-- Task --
Using the listing below, output only the lines from the one that contains "Click the F. Sleeve Length header" through the one that contains "1227x790 pixels.", inclusive, exactly as given and without images.

===

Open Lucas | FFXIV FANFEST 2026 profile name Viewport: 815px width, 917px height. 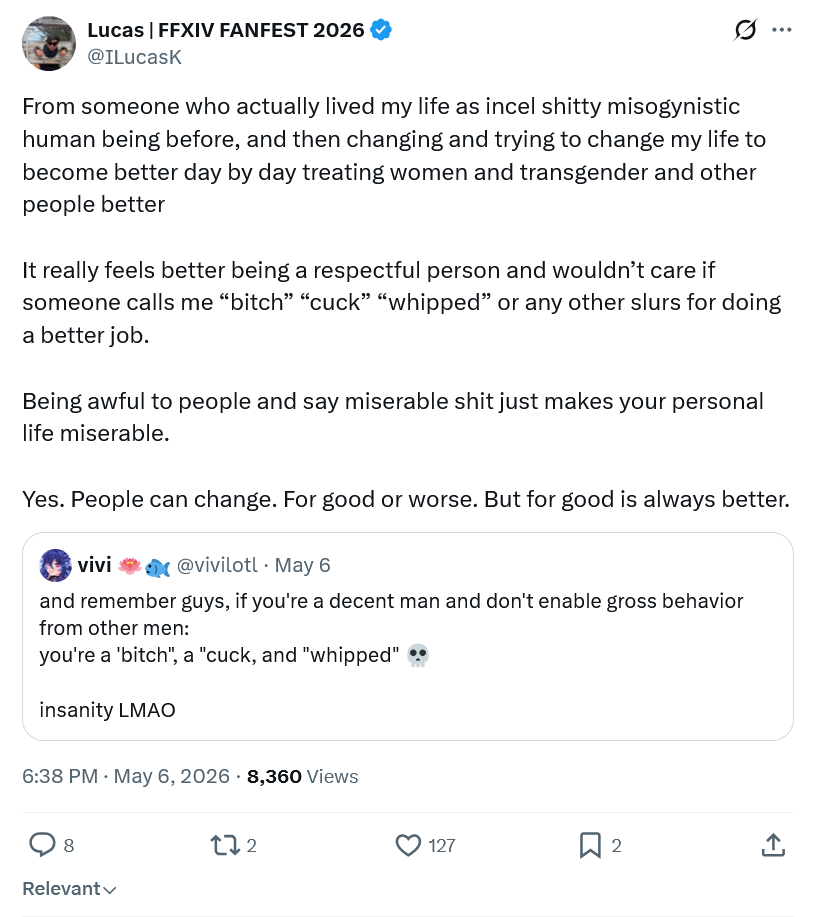[x=226, y=30]
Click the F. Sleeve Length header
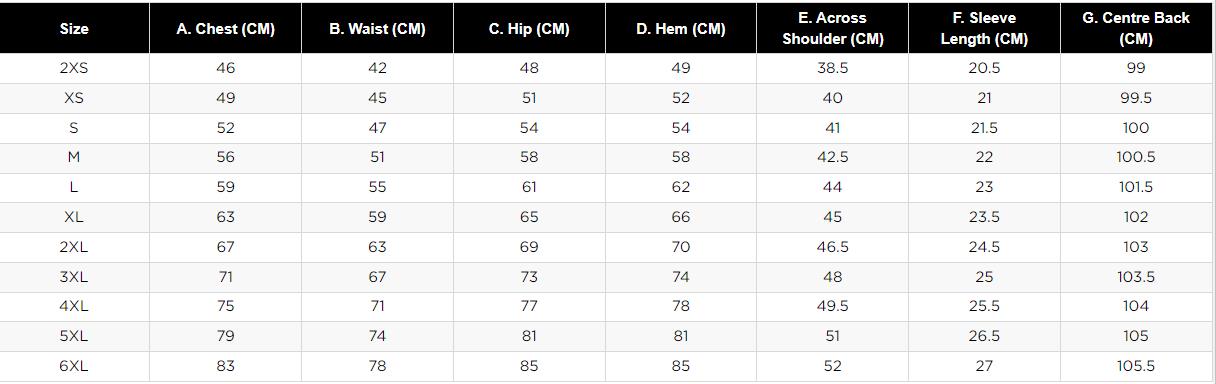 coord(984,29)
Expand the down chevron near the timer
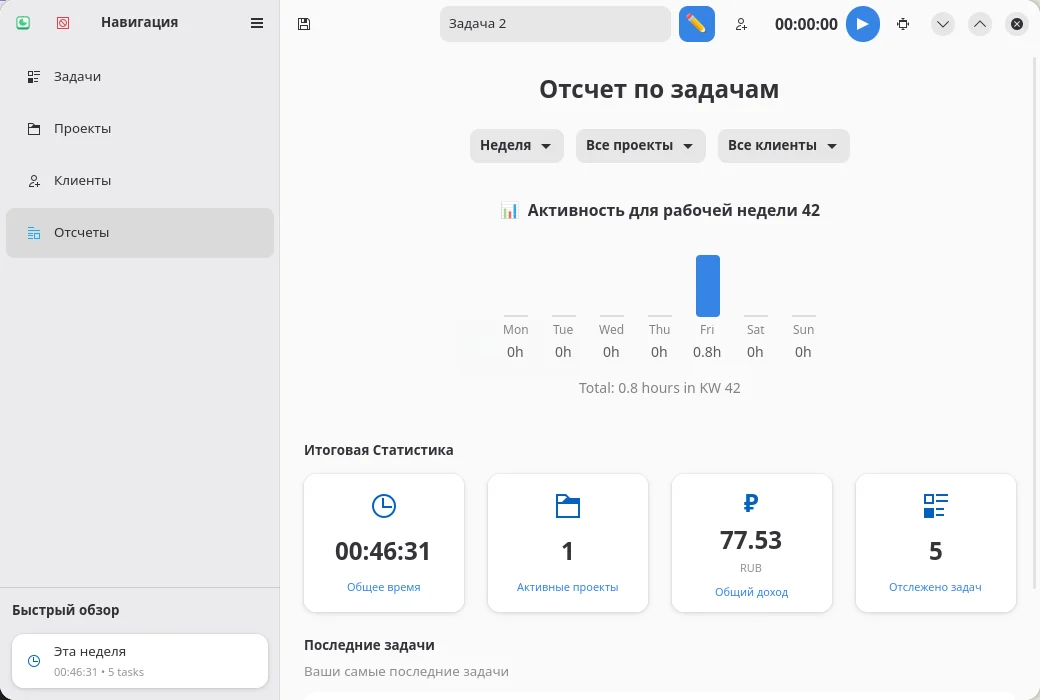The width and height of the screenshot is (1040, 700). coord(942,24)
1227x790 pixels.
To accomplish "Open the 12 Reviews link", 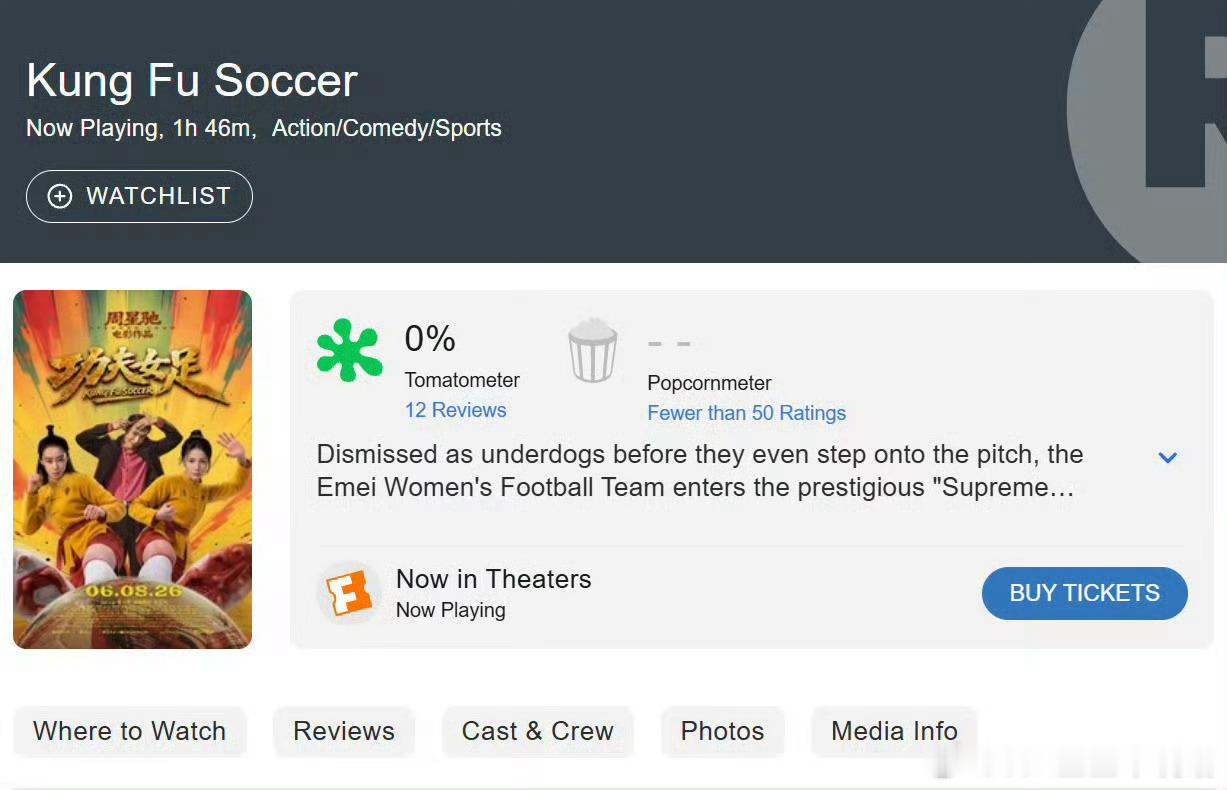I will tap(455, 410).
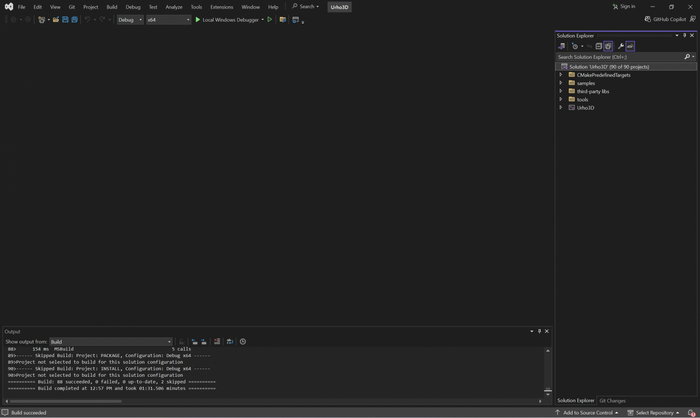700x418 pixels.
Task: Click Start Without Debugging outline play icon
Action: (270, 19)
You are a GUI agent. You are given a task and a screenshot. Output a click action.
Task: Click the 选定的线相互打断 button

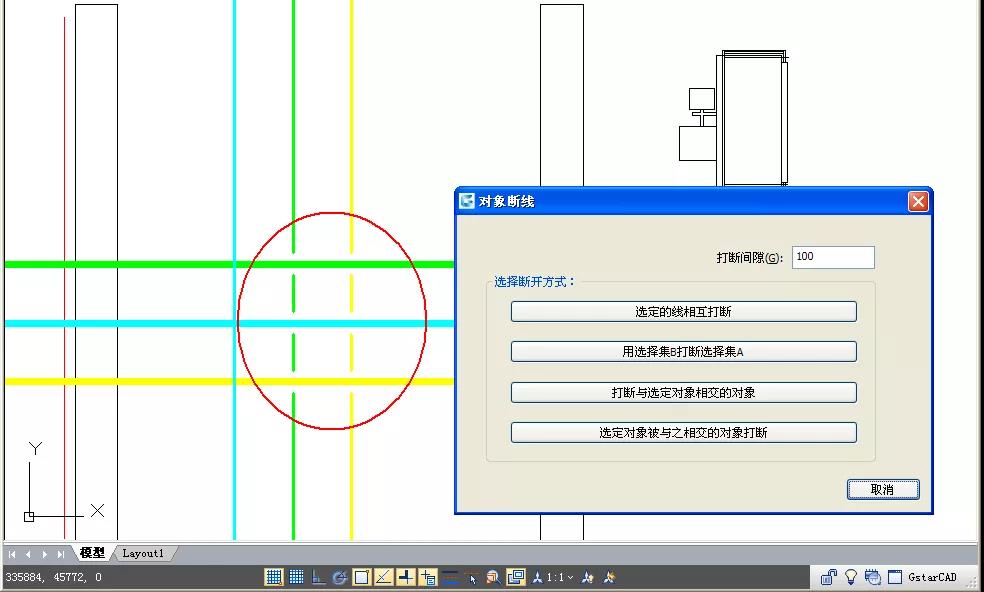683,312
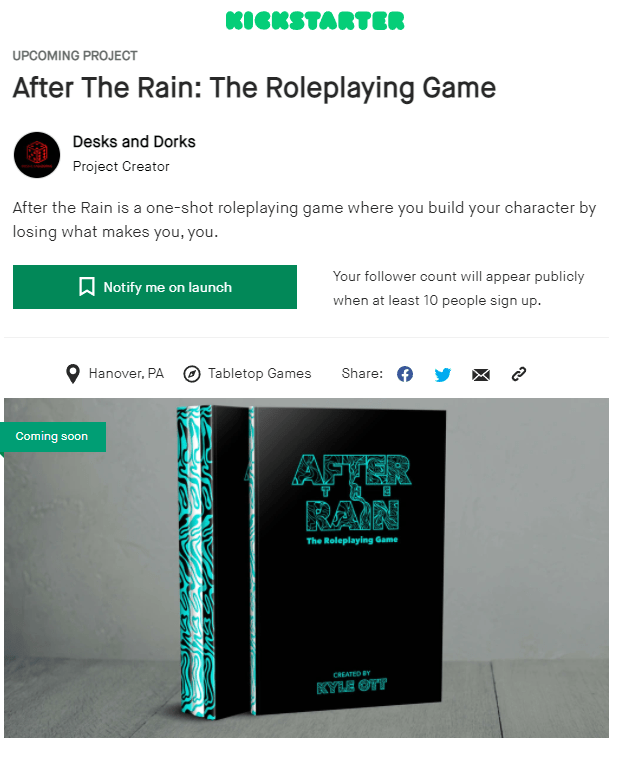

===

-- Exercise response --
Click the F. Sleeve Length header
 coord(984,29)
Expand the down chevron near the timer
The width and height of the screenshot is (1040, 700). coord(942,24)
1227x790 pixels.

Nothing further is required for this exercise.